Мози уплывает, уплывает прочь от Лизиного страха и неожиданного счастья Босса. Вот она поворачивает, потом еще раз, потом еще. Потом скрывается из виду.
В Монтгомери поехали только мы с Роджером. Патти отказалась. В понедельник за ланчем она заявила, что прогуливать школу и пилить в Алабаму на поиски halfcocked57 – безмозглейшая идея на свете.
– Слова «безмозглейший» вообще нет, – парировала я. – А ты сама, если бы знала, где твоя мама, понеслась бы туда или куковала бы на всемирной истории?
– Ну, я хотя бы знаю, какая она, – буркнула Патти. – А вот ты даже не представляешь, кого увидишь.

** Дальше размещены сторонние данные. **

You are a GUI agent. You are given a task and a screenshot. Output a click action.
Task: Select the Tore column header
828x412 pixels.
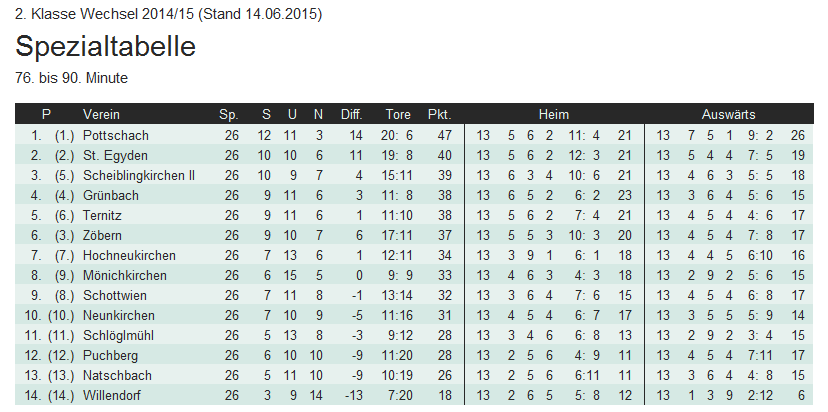(x=398, y=114)
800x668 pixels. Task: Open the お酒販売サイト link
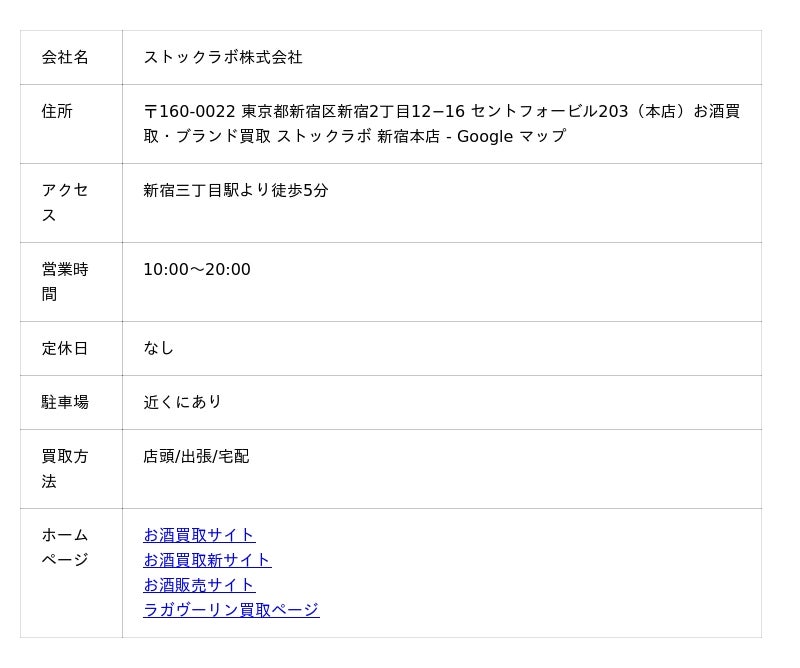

– Ехать ты не обязана, а вот задницу мою прикроешь, – сказала я. – Завтра утром нужно заскочить в канцелярию и подбросить туда записку от Босса. Типа я заболела. Мне ее Роджер подделал, получилось здорово!
Патти опустила голову и недовольно уставилась на меня сквозь челку. «Откажется», – подумала я, но в итоге Патти вырвала у меня записку.
– Если спросят, буду говорить, что ты весь дом обблевала и обпоносила.
Дорога заняла целую вечность, точнее, четыре часа семнадцать минут. Девяносто миллионов раз мы могли развернуться и поехать обратно. Видимо, Босс бесила меня сильнее четырех часов семнадцати минут в дороге, потому что вернуться я не предложила ни разу. Мы прослушали все сборники Роджера – сам он отбивал на руле соло на ударных, а я изображала подлую, озлобленную гитару. Мы ели жирное печенье из «Хардис», и каждая минута поездки казалась совершенно нереальной, словно мы видели это путешествие в кино и решили повторить.